Sproloquio
spro-lò-quio
Significato Discorso lungo, enfatico, incoerente e prolisso
Etimologia voce dotta recuperata dal latino proloquium — specie nel senso di ‘prologo’ e ‘sentenza’, derivato di proloqui ‘pronunciare’, a sua volta da loqui ‘parlare’, con prefisso pro- ‘avanti’ — con l’aggiunta del prefisso intensivo s-.
- «Ma non lo ascoltare, è il solito sproloquio.»
Parola pubblicata il 14 Novembre 2023
Partiamo da questa semplice premessa: in italiano il proloquio praticamente non c’è. C’è lo sproloquio. E questo è strano, perché in latino c’è il proloquium, ma non lo sproloquium. Qualcuno ha ripescato una parola dal latino modificandola subito. Perché? Andiamo con ordine, e cerchiamo di capire quale sia il peculiare sapore dello sproloquio.
In latino il verbo proloqui significa ‘manifestare a parole, pronunciare’. È un significato molto ampio, e il suo derivato proloquium può essere l’enunciato, la frase, ma anche un’introduzione, un prologo, come pure una sentenza.
La gente dotta che nel Settecento bazzicava assiduamente il latino aveva spesso a che fare con questi generi di proloquium, e nel prendere come prestito questa parola ha scelto di raccoglierne e valorizzarne una particolare aura.
Infatti quel prefisso ‘s-’ che apre lo sproloquio non conferisce all’ipotetico ‘proloquio’ un valore contrario (come fa nello s-leale), peggiorativo (come fa nello s-costumato) né di allontanamento o detrazione, che sono i valori che più normalmente gli attribuiamo. Qui è intensivo, come è nello s-cacciare, nello s-beffeggiare, nello s-trascinare, nello s-cambiare, nello s-gualcire.
Lo sproloquio nasce come proloquione, come caricatura di proloquio, quindi con l’esasperazione dei caratteri propri di prologhi e sentenze — specie dei più grotteschi.
Così lo sproloquio è prolisso, sembra interminabile; è enfatico, gonfio, e queste energie retoriche sono guidate confusamente, in maniera tanto ridondante quanto incoerente. E va da sé che l’oggetto dello sproloquio sia tendenzialmente poco interessante.

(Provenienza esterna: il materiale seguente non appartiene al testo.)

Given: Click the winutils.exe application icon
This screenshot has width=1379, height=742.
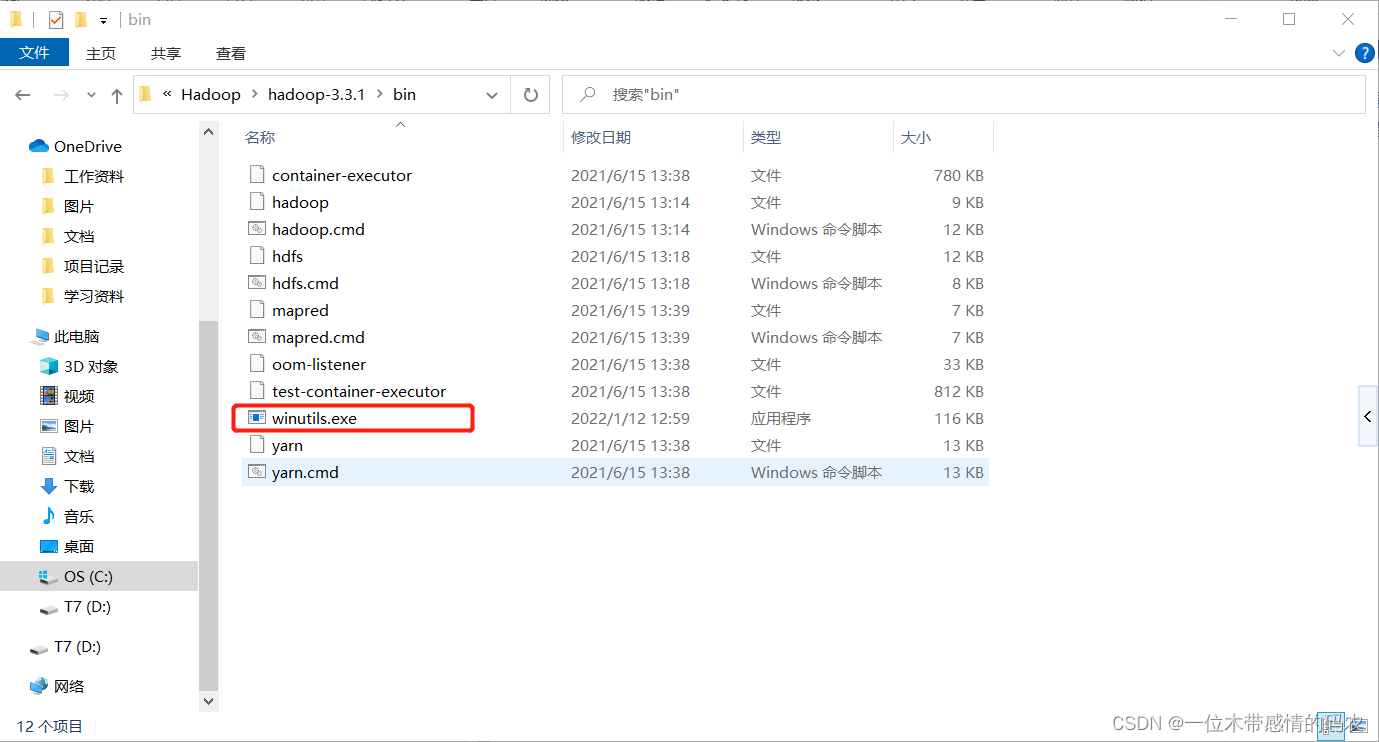Looking at the screenshot, I should tap(257, 418).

Fa ridere realizzare come questi nonni lontani (nemmeno troppo, di una decina di generazioni fa), fossero esposti a sbrodolature poco sensate come capita a chiunque di essere anche oggi. Ed è stupendo come siano stati in grado di distillare questa meraviglia, prendendo un termine dotto di una lingua alta che usavano, e italianizzandolo in maniera tanto schietta, immediata e scanzonata.
Anche perché in effetti di sinonimi buoni non ne ha. Sparate, tirate e comizi hanno una direzionalità molto più marcata ed efficace (e anche presente a sé stessa...), mentre pappardelle, solfe e tiritere hanno un profilo di noia innocua. Lo sproloquio è smussato, ampolloso e confuso, tendenzialmente non pericoloso ma non scevro da una spiacevolezza che può anche non essere del tutto innocua: sugli sproloqui e negli sproloqui possono crescere idee balzane, con frutti spinosi.
Così ascoltiamo gli sproloqui a tavola sullo stato della politica internazionale e dei tombini della via, lo sproloquio del politico che deve assolutamente commentare il fatto che non lo riguarda nemmeno alla lontana, e il rapporto che doveva essere conciso finisce per essere uno sproloquio di cinque pagine. E ci scusiamo per lo sproloquio se pensiamo di aver parlato troppo e in modo troppo enfatico o sconnesso.
Alto e basso, slancio e incontinenza, incoerenza ed enfasi in una sola parola: davvero una risorsa unica.